» WORK ORDER
All of the entries should be returned without a single change.

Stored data
-=-=-
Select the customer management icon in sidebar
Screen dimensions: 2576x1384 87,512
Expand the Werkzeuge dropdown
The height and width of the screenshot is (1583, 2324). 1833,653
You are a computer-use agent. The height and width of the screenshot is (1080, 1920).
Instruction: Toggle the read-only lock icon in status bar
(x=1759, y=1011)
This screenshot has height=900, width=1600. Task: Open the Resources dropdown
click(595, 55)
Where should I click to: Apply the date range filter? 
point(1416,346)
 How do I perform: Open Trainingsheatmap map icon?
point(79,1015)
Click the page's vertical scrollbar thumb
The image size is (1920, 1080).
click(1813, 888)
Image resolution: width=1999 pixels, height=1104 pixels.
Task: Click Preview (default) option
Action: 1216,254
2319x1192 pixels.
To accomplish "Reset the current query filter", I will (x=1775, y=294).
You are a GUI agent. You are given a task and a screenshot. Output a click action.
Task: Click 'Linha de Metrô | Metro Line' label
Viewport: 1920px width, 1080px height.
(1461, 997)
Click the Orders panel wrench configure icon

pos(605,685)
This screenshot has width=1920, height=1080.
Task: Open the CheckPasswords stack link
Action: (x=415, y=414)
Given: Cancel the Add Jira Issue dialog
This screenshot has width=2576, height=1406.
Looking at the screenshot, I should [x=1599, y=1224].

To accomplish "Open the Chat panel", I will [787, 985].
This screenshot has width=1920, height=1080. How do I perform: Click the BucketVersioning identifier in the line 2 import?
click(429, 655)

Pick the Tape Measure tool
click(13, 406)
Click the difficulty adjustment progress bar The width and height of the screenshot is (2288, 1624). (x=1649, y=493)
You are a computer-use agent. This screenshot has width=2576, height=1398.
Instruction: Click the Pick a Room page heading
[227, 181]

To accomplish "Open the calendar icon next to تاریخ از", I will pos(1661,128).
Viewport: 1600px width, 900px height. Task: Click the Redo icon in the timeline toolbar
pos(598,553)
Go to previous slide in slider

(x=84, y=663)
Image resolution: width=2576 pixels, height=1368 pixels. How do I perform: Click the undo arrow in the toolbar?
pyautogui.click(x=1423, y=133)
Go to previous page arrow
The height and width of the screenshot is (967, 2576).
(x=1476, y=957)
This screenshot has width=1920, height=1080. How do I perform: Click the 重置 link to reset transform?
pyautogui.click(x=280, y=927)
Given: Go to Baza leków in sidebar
-=-=-
» SOLUTION TO THIS PROBLEM
Select the customer management icon in sidebar
Screen dimensions: 2576x1384 87,512
Expand the Werkzeuge dropdown
The height and width of the screenshot is (1583, 2324). 1833,653
You are a computer-use agent. The height and width of the screenshot is (1080, 1920).
Instruction: Toggle the read-only lock icon in status bar
(x=1759, y=1011)
This screenshot has height=900, width=1600. Task: Open the Resources dropdown
click(595, 55)
Where should I click to: Apply the date range filter? 
point(1416,346)
 How do I perform: Open Trainingsheatmap map icon?
point(79,1015)
Click the page's vertical scrollbar thumb
The image size is (1920, 1080).
click(1813, 888)
Image resolution: width=1999 pixels, height=1104 pixels.
Task: Click Preview (default) option
Action: 1216,254
2319x1192 pixels.
To accomplish "Reset the current query filter", I will (x=1775, y=294).
You are a GUI agent. You are given a task and a screenshot. Output a click action.
Task: Click 'Linha de Metrô | Metro Line' label
Viewport: 1920px width, 1080px height.
(1461, 997)
Click the Orders panel wrench configure icon

pos(605,685)
This screenshot has width=1920, height=1080.
Task: Open the CheckPasswords stack link
Action: (x=415, y=414)
Given: Cancel the Add Jira Issue dialog
This screenshot has width=2576, height=1406.
Looking at the screenshot, I should [x=1599, y=1224].

To accomplish "Open the Chat panel", I will [787, 985].
This screenshot has width=1920, height=1080. How do I perform: Click the BucketVersioning identifier in the line 2 import?
click(429, 655)

Pick the Tape Measure tool
click(13, 406)
Click the difficulty adjustment progress bar The width and height of the screenshot is (2288, 1624). (x=1649, y=493)
You are a computer-use agent. This screenshot has width=2576, height=1398.
Instruction: Click the Pick a Room page heading
[227, 181]

To accomplish "Open the calendar icon next to تاریخ از", I will pos(1661,128).
Viewport: 1600px width, 900px height. Task: Click the Redo icon in the timeline toolbar
pos(598,553)
Go to previous slide in slider

(x=84, y=663)
Image resolution: width=2576 pixels, height=1368 pixels. How do I perform: Click the undo arrow in the toolbar?
pyautogui.click(x=1423, y=133)
Go to previous page arrow
The height and width of the screenshot is (967, 2576).
(x=1476, y=957)
This screenshot has width=1920, height=1080. How do I perform: Click the 重置 link to reset transform?
pyautogui.click(x=280, y=927)
Given: Go to Baza leków in sidebar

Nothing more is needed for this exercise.